## Problem
Output the entries starting at the line containing "Where should I click to: Click the BLQ" and ending at the line containing "point(217,59)" as a two-column CSV with the headers instruction and click. Give one row per entry, with its text and its answer each in a single quoted field and line breaks replaced by spaces.

* START *

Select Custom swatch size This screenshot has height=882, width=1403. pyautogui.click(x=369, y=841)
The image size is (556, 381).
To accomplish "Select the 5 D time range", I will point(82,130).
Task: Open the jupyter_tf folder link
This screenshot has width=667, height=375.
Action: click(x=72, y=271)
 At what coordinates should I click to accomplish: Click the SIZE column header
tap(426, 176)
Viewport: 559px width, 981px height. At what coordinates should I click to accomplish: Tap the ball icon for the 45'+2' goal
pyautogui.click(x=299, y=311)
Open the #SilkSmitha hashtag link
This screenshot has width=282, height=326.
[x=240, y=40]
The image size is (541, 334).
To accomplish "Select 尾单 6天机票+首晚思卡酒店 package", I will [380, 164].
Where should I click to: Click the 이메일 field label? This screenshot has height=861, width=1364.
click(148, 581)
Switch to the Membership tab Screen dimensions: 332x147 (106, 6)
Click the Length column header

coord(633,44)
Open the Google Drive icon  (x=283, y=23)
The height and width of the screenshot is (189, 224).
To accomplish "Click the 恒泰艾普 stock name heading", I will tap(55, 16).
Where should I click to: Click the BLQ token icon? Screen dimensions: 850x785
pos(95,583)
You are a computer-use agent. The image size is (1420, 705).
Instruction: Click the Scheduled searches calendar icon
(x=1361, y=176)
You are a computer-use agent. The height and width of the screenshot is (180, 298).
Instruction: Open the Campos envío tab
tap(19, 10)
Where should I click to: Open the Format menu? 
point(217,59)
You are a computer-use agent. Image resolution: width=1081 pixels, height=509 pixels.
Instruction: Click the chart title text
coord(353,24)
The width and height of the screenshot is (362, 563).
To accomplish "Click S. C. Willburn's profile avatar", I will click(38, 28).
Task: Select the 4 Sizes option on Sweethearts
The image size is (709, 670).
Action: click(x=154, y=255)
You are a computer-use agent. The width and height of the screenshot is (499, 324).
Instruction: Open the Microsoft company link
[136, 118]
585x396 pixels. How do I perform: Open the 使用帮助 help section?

* END *

## Expected answer
instruction,click
"Where should I click to: Click the BLQ token icon? Screen dimensions: 850x785","pos(95,583)"
"You are a computer-use agent. The image size is (1420, 705). Instruction: Click the Scheduled searches calendar icon","(x=1361, y=176)"
"You are a computer-use agent. The height and width of the screenshot is (180, 298). Instruction: Open the Campos envío tab","tap(19, 10)"
"Where should I click to: Open the Format menu?","point(217,59)"